Grey relational analysis

The present study aims to evaluate the electrochemical characteristics of electroless Ni-P-W coating with the help of electrochemical impedance spectroscopy (EIS) considering two main response parameters viz. charge transfer resistance and double layer capacitance. The objective is to maximize the corrosion resistance. Thus it becomes a multi-response objective function optimization, which differs from the single response optimization. Grey relational analysis is one of the efficient tools, which can be employed for the overall evaluation of the S/N ratio to optimize the multiple response characteristics. Any system in nature is neither full of precise information (white) nor completely lack of information (black); mostly they consist of partial information (mixture of white and black called grey). The main objective of the grey theory is to supply sufficient information so that one can whiten the greyness. Grey relational analysis is based on the grey system theory and compares and computes the dynamic casualities of the subsystems of a given system. The first step in performing the grey relational generation is to normalized results of the experiments in the range between 0 and 1. Then the second step is to calculate the grey relational coefficient from the normalized data to represent the correlation between the desired and actual experimental data. Finally, the overall grey relational grade is computed by averaging the grey relational coefficient corresponding to each performance characteristics. Considering this grey relational grade the overall evaluation of the multiple response characteristics is done. A statistical analysis of variance (ANOVA) is performed to find the statistically significant parameters of the experiment. With the grey relational analysis and statistical analysis of variance, the optimal combination of the process parameters can be predicted. Finally, a confirmation experiment is conducted to verify the optimal process parameters obtained from the analysis.

 

Experimental details

Materials and coating method

The Ni-P-W coating is deposited on mild steel (AISI 1040) specimen of size 20 mm × 20 mm × 8 mm. Shaping, parting, milling processes are used accordingly for the preparation of the sample. The sample is then subjected to surface grinding process. The sample is mechanically cleaned from foreign matters and corrosion products. After that the MS sample is cleaned using distilled water followed by a pickling treatment with dilute (50%) hydrochloric acid for one minute to remove any surface layer formed like rust. Then the sample is rinsed in distilled water and methanol cleaning. A large number of trial experiments are performed before deciding the bath composition.

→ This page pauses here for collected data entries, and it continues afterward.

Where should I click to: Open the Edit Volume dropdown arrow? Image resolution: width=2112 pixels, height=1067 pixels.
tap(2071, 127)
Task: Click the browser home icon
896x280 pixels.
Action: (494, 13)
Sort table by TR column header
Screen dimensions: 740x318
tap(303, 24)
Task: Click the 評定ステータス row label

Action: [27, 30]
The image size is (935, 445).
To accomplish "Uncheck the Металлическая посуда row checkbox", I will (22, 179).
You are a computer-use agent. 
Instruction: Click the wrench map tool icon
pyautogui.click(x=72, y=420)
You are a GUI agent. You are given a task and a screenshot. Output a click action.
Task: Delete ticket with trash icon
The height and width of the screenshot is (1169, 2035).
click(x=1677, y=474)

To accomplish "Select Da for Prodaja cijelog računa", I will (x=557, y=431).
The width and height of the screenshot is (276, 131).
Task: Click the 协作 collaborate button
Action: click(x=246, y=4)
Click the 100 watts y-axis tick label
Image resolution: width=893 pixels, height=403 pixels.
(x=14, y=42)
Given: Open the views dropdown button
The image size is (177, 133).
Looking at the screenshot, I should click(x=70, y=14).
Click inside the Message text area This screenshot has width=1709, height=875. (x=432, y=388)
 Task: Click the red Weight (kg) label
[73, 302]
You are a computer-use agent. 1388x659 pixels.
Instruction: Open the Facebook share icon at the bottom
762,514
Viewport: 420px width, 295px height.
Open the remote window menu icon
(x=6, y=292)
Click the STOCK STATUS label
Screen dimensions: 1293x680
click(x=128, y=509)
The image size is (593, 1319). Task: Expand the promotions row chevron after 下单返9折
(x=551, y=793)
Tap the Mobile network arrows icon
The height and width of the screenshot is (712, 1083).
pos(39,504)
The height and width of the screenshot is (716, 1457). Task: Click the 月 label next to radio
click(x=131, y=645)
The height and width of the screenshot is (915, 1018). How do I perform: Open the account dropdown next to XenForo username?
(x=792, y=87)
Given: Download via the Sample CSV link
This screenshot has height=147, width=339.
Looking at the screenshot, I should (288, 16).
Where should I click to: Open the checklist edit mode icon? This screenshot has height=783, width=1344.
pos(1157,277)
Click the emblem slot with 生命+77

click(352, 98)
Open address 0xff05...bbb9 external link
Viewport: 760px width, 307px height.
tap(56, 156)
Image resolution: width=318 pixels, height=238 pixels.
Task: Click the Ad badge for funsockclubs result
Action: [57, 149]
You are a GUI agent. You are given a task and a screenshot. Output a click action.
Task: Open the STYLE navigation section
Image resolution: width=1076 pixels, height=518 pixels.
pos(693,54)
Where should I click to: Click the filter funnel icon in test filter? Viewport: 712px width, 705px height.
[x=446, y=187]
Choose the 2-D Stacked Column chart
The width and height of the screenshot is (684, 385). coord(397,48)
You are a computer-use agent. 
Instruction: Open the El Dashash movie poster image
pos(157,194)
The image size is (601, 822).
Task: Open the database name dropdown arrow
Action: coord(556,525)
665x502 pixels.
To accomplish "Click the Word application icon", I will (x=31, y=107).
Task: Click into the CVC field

Table 1 indicates the bath composition and the operating conditions for successful coating of Ni-P-W on the mild steel substrate.

 

 

Nickel sulphate is used as the source of nickel, while sodium hypophosphite is the reducing agent which reduces the nickel into its elemental form while itself getting oxidized. Sodium tungstate solution is used as the source of tungsten ion. The bath is prepared by adding the constituents in appropriate sequence. The pH of the solution is maintained around 7-8 by continuous monitoring with a pH meter. The steps for obtaining the Ni-P-W deposit are as follows:

• the samples are cleaned using acetone followed by a pickling treatment using 50% dilute hydrochloric acid;

• the substrates are then activated in palladium chloride solution at a temperature of 55 °C;

• activated samples are then submerged into the chemical bath which is maintained at a temperature between 90-92 °C with the help of a hot plate cum stirrer, attached with a temperature sensor which is also submerged in the solution;

• the deposition is carried out for a period of 3 hours;

• the range of coating thickness is found to lie around 25-30 microns;

• after deposition, the samples are taken out of the bath and cleaned using distilled water;

• after the coating the samples are heat treated at different temperatures (400 °C, 500 °C and 600 °C) according to the design of experiment.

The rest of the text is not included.